Exercise description: Could you extract every line of the listing below and repeat each one word for word?

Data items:
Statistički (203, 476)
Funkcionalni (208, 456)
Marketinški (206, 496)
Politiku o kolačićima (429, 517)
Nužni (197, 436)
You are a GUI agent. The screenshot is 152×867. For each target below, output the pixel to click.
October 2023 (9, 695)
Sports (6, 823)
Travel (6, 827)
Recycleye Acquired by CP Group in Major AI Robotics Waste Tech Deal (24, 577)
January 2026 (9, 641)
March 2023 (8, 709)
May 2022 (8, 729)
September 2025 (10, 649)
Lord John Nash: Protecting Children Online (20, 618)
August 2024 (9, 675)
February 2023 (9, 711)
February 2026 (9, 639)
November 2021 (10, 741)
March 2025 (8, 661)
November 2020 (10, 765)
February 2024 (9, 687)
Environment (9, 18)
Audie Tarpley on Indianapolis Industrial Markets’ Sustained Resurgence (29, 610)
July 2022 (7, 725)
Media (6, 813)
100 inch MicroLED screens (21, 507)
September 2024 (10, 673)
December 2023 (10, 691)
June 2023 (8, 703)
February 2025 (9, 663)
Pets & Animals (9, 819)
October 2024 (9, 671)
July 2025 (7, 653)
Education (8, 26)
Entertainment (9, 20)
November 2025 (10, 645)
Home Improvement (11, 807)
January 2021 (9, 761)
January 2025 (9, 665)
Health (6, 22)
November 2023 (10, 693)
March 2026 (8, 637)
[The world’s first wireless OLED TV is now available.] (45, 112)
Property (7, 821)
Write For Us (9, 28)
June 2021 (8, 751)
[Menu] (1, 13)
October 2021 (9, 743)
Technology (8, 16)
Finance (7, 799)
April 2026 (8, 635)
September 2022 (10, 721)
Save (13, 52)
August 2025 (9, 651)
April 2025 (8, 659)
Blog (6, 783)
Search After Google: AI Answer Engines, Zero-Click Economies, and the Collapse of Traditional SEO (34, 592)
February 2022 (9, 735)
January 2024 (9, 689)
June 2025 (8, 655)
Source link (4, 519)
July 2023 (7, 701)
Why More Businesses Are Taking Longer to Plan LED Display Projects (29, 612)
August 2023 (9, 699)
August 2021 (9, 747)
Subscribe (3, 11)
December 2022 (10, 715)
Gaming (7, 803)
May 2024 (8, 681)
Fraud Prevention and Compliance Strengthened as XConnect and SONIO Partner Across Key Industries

Answer to the task:
Statistički (203, 476)
Funkcionalni (208, 456)
Marketinški (206, 496)
Politiku o kolačićima (429, 517)
Nužni (197, 436)
You are a GUI agent. The screenshot is 152×867. For each target below, output the pixel to click.
October 2023 (9, 695)
Sports (6, 823)
Travel (6, 827)
Recycleye Acquired by CP Group in Major AI Robotics Waste Tech Deal (24, 577)
January 2026 (9, 641)
March 2023 (8, 709)
May 2022 (8, 729)
September 2025 (10, 649)
Lord John Nash: Protecting Children Online (20, 618)
August 2024 (9, 675)
February 2023 (9, 711)
February 2026 (9, 639)
November 2021 (10, 741)
March 2025 (8, 661)
November 2020 (10, 765)
February 2024 (9, 687)
Environment (9, 18)
Audie Tarpley on Indianapolis Industrial Markets’ Sustained Resurgence (29, 610)
July 2022 (7, 725)
Media (6, 813)
100 inch MicroLED screens (21, 507)
September 2024 (10, 673)
December 2023 (10, 691)
June 2023 (8, 703)
February 2025 (9, 663)
Pets & Animals (9, 819)
October 2024 (9, 671)
July 2025 (7, 653)
Education (8, 26)
Entertainment (9, 20)
November 2025 (10, 645)
Home Improvement (11, 807)
January 2021 (9, 761)
January 2025 (9, 665)
Health (6, 22)
November 2023 (10, 693)
March 2026 (8, 637)
[The world’s first wireless OLED TV is now available.] (45, 112)
Property (7, 821)
Write For Us (9, 28)
June 2021 (8, 751)
[Menu] (1, 13)
October 2021 (9, 743)
Technology (8, 16)
Finance (7, 799)
April 2026 (8, 635)
September 2022 (10, 721)
Save (13, 52)
August 2025 (9, 651)
April 2025 (8, 659)
Blog (6, 783)
Search After Google: AI Answer Engines, Zero-Click Economies, and the Collapse of Traditional SEO (34, 592)
February 2022 (9, 735)
January 2024 (9, 689)
June 2025 (8, 655)
Source link (4, 519)
July 2023 (7, 701)
Why More Businesses Are Taking Longer to Plan LED Display Projects (29, 612)
August 2023 (9, 699)
August 2021 (9, 747)
Subscribe (3, 11)
December 2022 (10, 715)
Gaming (7, 803)
May 2024 (8, 681)
Fraud Prevention and Compliance Strengthened as XConnect and SONIO Partner Across Key Industries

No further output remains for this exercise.